—Si volverse loco es lo único que me permitiría tenerte, entonces prefiero vivir así para siempre.
Rafael soltó un suspiro profundo y se marchó a grandes zancadas.
Sofía, en cambio, sintió un escalofrío recorriéndole la espalda al escuchar la frase entera.
La voz de Rafael se fue perdiendo en el pasillo. Sofía apartó la mirada y se apresuró a llevar a Federico de vuelta al interior de la casa.
—No tengas miedo, ya pasó. Dime, ¿qué te hicieron cuando te llevaron? Platícale a tu hermana.
Con mucho cuidado, Sofía le palmeó la espalda y luego la acarició suavemente, buscando tranquilizarlo. Federico tardó un buen rato en reaccionar, y aún entonces su voz temblaba.
—Hermana, no vayas…
Se aferró con desesperación a la ropa de Sofía. Sus ojos suplicaban, pero no lograba contarle lo que había vivido tras ser secuestrado.
Sofía frunció el ceño aún más, aunque intentó tranquilizarlo diciendo que todo estaría bien. Mientras tanto, sacó el celular y les mandó un mensaje a Maite y Esther para que fueran de inmediato.
Las dos amigas llegaron rápido, pero Esther casi tumbó la puerta de la prisa.
Ya sentadas en el sofá, Sofía les contó todo lo sucedido. Al terminar, ambas la miraron con una mezcla de duda y preocupación.
—¿O sea que todo ese show solo era para invitarte a una comida? —Esther soltó una mueca incrédula y golpeó la mesa con la mano—. Esto no es solo una comida, Sofía. ¡No puedes ir!
—Exacto. Federico ya está aquí y a salvo. No tienes por qué arriesgarte —añadió Maite, respaldando la opinión de Esther.
Sofía seguía con el entrecejo fruncido. Algo le daba vueltas en la cabeza y no la dejaba tranquila.
—Si fuera por lógica, Rafael debería haberse llevado a Federico, o al menos llevárselo durante la comida para obligarme a ir. ¿Por qué entonces lo dejó regresar tan campante?

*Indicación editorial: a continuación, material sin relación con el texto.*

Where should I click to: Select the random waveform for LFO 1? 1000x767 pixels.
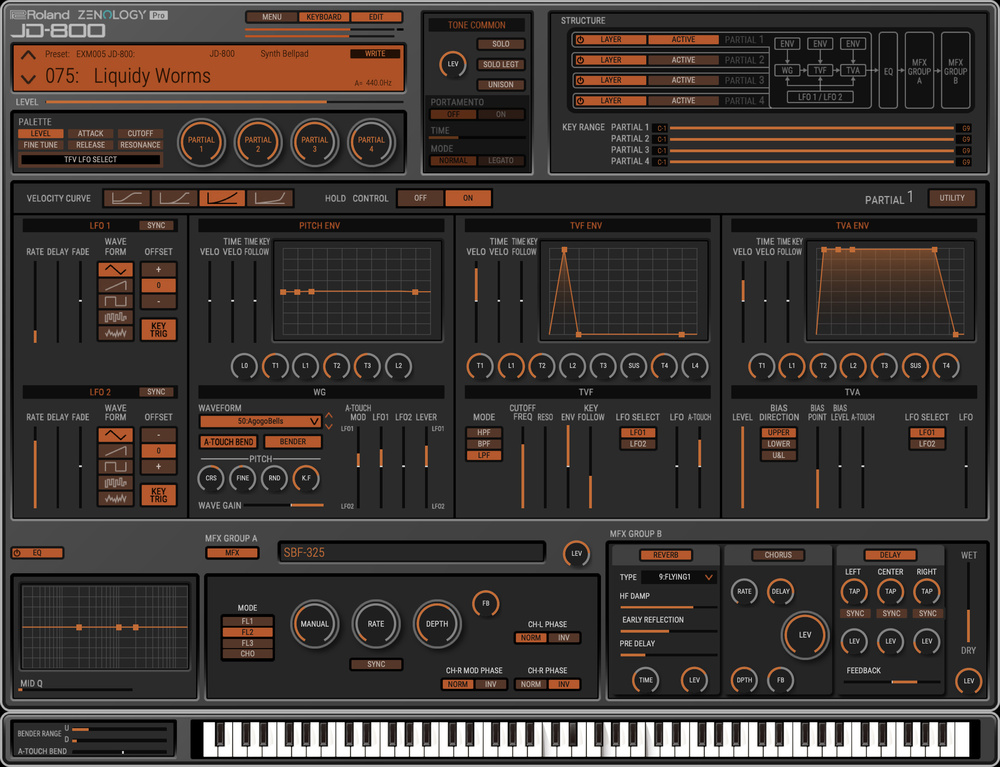117,332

Planteó la duda que le rondaba en la mente.
El ambiente se volvió tenso y el silencio se adueñó de la sala. Las tres amigas cruzaron miradas, todas igual de perdidas.

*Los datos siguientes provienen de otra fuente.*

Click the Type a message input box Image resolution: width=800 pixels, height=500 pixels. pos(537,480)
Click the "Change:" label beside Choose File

—Entonces… ¿vas a ir? —preguntó Esther tras un largo silencio, levantando la vista para buscar la respuesta de Sofía.
Pero Sofía, en vez de responder, le lanzó a Esther otra pregunta:
—¿Encontraste algo de lo que te pedí antes de irme?
En el pasado, Sofía había pensado que Ivana había filtrado los documentos a Isidora. Pero luego descubrió que lo que la había dejado marcada no era ese archivo confidencial, y eso la llevó a sospechar otra cosa…

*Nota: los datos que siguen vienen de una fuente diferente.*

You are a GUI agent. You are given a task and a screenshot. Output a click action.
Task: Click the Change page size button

Esther se quedó pasmada un segundo por el cambio de tema, pero enseguida reaccionó. Sacó una carpeta de su bolso:
—Claro que sí.
Todas la miraron expectantes.
—¿Cómo conseguiste las grabaciones de Grupo Cárdenas tan fácil? Sé que eres buena, Esther, pero el sistema de seguridad de Grupo Cárdenas es de los más avanzados de todo Nueva Castilla, incluso más que el de Olivetto.
Miró a Esther con seriedad.
Esther se quedó callada.
—Y además, Santiago lleva meses diciendo que investiga lo de hace un año, pero nunca encuentra nada. Supongamos que sí lo está investigando, ¿cómo es posible que, siendo el presidente de la empresa, no haya podido conseguir esas grabaciones?
Maite lo dijo con un tono grave.
Sofía también se puso pensativa.
—La neta, las encontré en la papelera de reciclaje de una computadora de Grupo Cárdenas —dijo Esther, rascándose la cabeza.
El silencio cayó de golpe.
Sofía no pudo evitar soltar una mueca.
Si era así… pues tenía sentido. ¿Quién iba a pensar que las grabaciones eliminadas de hace un año seguirían en la papelera?